At 10:23 AM 01/09/26 +0200, Raimar Falke wrote:
>On Wed, Sep 26, 2001 at 12:36:19AM -0400, Ross W. Wetmore wrote:
>> At 10:19 AM 01/09/25 +0200, Raimar Falke wrote:
>> >On Tue, Sep 25, 2001 at 03:11:26AM -0400, Ross W. Wetmore wrote:
>> >> At 09:12 AM 01/09/24 +0200, Raimar Falke wrote:
>> >Ok. However every piece of code which will get into cvs will be
>> >reformatted.
>> 
>> You obfuscated by you, right?
>
>Indent.

Your indent methods or technique have been commented on as not being 
quite like any others. And when they take code that is in conformance
with K&R 2 and do interesting things with it, the effort seems to have
other purposes.

Even if you are honestly trying to standardize the code, it is like
applying trig functions to a job without really understanding why they
don't always work. Automation is really not foolproof, especially if
used foolishly or misapplied.

Besides, you really should not touch patches except to fix major issues.
This means that sequences of patches can be rolled in and out smoothly
and the record of patches reflects what the submitter actually did, as
opposed to what was done to the code by someone with less knowledge and 
understanding. Following this rul would have saved a few extra bug fixes
that I know of.

There are a few issues like this that still need to be straightened out :-).

>> >Ok. From a test game:
>> >
>> >2: src=(43,4) dest=50,7)
>> >2:   orig=SE, jason=SE, ross=E, raimar=SE, raimar2=SE
>> >
>> >So we see that diff_x=7 diff_y=3. So we have a gradient of
>> >m=diff_y/diff_x=3/7.
>> >
>> >Now comes the tricky part where your error is: which gradient is the
>> >border between the SE part and the E part? I think your answer would
>> >be 0.5. Probably because m=1 divides the quadrant.
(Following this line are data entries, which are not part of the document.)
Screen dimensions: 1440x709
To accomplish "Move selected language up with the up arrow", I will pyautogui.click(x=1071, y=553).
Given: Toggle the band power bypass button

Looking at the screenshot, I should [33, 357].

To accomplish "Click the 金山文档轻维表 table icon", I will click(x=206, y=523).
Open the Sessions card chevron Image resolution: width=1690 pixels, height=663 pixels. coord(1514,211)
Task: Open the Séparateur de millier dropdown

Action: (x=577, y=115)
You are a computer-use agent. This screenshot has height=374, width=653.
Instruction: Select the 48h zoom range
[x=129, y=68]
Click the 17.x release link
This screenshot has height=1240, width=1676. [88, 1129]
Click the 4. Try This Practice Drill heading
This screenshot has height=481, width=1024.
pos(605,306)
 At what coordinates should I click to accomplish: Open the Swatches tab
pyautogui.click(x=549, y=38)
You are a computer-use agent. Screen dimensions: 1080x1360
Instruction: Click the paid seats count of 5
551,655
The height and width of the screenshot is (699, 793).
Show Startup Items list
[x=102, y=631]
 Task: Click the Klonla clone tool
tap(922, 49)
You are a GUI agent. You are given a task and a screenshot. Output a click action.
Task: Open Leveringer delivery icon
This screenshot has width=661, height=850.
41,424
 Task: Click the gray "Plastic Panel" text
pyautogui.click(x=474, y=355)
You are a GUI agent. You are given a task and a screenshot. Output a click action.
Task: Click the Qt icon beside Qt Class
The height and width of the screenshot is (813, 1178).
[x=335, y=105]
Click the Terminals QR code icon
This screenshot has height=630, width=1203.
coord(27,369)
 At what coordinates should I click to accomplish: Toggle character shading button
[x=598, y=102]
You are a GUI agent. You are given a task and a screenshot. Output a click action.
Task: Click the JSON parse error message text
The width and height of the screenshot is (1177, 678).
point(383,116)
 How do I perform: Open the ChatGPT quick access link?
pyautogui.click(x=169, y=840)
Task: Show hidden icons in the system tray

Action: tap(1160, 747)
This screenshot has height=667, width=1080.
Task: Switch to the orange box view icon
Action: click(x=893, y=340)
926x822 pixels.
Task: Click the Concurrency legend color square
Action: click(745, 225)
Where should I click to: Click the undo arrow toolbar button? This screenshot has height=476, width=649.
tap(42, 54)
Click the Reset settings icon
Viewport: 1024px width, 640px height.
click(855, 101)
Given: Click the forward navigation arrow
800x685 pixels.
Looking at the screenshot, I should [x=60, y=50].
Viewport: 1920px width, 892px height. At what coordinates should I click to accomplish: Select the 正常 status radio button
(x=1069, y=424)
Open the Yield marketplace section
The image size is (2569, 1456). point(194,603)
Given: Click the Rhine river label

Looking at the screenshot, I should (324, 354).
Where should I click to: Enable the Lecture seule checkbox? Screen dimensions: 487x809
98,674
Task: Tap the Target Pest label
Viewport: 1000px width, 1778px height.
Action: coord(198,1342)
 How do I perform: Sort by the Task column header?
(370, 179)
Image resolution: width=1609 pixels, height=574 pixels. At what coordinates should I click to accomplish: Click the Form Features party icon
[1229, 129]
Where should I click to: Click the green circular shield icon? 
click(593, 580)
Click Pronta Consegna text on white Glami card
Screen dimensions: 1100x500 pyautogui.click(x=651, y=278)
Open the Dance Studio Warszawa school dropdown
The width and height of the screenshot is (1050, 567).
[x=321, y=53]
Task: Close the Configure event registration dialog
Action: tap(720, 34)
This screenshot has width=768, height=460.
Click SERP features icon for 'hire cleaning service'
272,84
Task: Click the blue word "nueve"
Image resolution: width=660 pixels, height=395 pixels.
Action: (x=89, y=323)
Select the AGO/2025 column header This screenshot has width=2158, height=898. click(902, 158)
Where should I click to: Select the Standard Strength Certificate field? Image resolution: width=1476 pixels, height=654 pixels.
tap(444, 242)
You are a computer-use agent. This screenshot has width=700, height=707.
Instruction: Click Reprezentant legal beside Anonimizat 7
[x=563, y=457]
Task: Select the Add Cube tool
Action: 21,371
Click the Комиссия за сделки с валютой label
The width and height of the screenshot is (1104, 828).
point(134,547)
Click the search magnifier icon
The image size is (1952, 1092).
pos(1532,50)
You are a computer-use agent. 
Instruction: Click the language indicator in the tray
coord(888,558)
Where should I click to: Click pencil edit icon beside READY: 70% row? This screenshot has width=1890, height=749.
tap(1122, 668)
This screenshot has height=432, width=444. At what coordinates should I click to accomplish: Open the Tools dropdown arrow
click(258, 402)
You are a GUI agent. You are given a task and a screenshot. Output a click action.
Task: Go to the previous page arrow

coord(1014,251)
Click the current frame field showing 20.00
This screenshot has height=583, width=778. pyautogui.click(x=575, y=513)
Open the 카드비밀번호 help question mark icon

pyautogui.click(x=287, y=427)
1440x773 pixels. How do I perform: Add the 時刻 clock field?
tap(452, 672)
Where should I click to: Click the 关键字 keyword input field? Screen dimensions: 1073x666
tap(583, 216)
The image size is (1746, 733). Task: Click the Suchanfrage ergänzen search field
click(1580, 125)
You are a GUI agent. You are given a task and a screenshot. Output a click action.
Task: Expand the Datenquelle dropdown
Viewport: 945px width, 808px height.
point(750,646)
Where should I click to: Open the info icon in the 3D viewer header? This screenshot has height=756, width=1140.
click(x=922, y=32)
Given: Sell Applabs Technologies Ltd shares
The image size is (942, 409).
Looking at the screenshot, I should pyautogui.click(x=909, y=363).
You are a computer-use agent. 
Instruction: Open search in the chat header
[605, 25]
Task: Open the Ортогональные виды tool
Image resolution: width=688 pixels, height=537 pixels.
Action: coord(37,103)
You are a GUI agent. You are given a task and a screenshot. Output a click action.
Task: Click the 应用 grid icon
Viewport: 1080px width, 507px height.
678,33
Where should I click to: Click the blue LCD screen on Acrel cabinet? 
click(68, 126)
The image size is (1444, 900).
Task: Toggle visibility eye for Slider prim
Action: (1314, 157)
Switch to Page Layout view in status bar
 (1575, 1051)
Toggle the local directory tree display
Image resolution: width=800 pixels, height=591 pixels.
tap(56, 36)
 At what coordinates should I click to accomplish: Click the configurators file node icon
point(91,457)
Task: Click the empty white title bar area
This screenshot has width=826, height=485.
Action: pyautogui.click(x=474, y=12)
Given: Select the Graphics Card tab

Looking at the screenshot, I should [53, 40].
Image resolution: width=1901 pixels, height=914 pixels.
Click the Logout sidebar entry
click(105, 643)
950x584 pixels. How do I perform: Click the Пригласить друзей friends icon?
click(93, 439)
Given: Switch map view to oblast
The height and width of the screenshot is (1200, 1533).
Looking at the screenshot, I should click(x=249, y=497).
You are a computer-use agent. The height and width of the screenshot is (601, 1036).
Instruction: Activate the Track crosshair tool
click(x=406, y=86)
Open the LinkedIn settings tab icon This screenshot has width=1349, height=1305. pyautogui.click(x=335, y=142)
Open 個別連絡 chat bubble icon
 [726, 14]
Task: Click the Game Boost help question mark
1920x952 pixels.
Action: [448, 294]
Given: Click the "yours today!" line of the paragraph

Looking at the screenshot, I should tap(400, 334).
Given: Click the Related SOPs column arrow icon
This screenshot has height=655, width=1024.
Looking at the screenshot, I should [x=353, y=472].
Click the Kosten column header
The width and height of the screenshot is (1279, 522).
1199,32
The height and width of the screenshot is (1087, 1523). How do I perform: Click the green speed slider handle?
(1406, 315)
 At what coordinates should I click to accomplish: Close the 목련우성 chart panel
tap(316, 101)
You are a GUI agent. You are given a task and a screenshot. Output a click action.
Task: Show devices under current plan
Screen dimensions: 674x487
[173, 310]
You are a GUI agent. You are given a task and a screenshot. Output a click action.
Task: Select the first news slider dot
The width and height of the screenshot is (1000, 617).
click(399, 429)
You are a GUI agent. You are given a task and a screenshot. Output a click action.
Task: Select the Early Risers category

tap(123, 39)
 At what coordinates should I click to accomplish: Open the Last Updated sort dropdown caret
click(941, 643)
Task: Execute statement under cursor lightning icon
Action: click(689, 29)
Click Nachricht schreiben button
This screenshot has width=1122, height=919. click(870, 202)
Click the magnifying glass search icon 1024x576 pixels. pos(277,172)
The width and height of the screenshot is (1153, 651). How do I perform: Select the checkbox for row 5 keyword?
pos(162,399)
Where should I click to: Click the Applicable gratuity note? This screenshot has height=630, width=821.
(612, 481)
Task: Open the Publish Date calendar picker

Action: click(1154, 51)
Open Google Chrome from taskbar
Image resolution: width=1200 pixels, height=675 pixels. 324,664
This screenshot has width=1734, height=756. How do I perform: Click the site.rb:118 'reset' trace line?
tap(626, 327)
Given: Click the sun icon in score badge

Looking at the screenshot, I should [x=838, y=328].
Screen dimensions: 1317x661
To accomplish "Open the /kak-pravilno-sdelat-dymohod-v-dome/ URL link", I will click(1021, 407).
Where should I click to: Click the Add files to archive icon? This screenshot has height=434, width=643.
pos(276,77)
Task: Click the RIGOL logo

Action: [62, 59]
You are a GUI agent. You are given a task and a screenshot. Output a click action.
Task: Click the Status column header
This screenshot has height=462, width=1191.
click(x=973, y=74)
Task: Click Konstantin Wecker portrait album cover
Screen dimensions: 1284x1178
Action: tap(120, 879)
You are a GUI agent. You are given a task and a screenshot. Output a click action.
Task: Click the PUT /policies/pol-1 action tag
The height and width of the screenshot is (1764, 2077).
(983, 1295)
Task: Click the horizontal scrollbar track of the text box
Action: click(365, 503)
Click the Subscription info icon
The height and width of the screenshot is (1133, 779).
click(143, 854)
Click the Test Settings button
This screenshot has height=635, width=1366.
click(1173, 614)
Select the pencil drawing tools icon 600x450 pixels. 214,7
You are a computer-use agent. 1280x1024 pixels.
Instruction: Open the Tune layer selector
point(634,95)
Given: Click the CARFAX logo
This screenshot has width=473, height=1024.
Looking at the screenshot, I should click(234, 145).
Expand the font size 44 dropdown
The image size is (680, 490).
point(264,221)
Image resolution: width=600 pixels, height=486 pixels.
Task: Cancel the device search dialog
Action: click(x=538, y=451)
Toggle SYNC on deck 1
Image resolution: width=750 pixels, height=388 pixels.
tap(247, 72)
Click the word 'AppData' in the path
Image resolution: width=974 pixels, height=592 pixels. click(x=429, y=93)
And 1/2 would
>> >quarter the quadrant. THIS IS WRONG. The correct gradient is
>> >tan(pi/8)=0.4142... It is now no surprise that the gradient from above
>> >m=3/7=0.42857... is between 0.4142 and 0.5.
>> 
>> Raimar LOOK AT your numbers. You need to move 7 east and 3 south. It
>> should be clear as mud that the straightest direction looks like this
>> with the first move to the EAST.
>> 
>>  0 1 . . . . . .
>>  . . 2 3 . . . .
>>  . . . . 4 5 . .
>>  . . . . . . 6 7
>> 
>> Your trig functions are clearly a bit out of whack. Do you know why?
>
>
>Doing the example with pencil and paper:
>
>  0 . . . . . . .
>  . 1 2 3 . . . .
>  . . . . 4 5 . .
>  . . . . . . 6 7
>
>But why is your solution better? Because it is symmetrical?

Actually it is because it more closely follows the straightest direction
(which is what is drawn in the diagram). Both of our methods may do 
something quite different when applied iteratively in the general case. 

Aside:
  This is because they start from the iterated position and lose any  
  past recollection of partial moves into the next tile, i.e. after the 
  first move above, you should be 3/7 in y following the true straightest
  line, but iterating effectively resets you back to 0 in y, i.e you 
  start each subsequent step with a clean slate.

But the method is to return the "straightest direction at any given 
point", so with that strictest interpretation mine is doing exactly 
that except for the 50-50 case in which it always chooses the diagonal.

If you renamed the method almost_straightest_direction() yours would
then be equally valid.

This may illustrate a bit better how close the last two methods are.
Feel free to uncryptic mine along these lines if it stills seems so 
foreign, or conversely optimize yours by fixing a few of the tests and
code flow to eliminate redundancies and extra computations :-).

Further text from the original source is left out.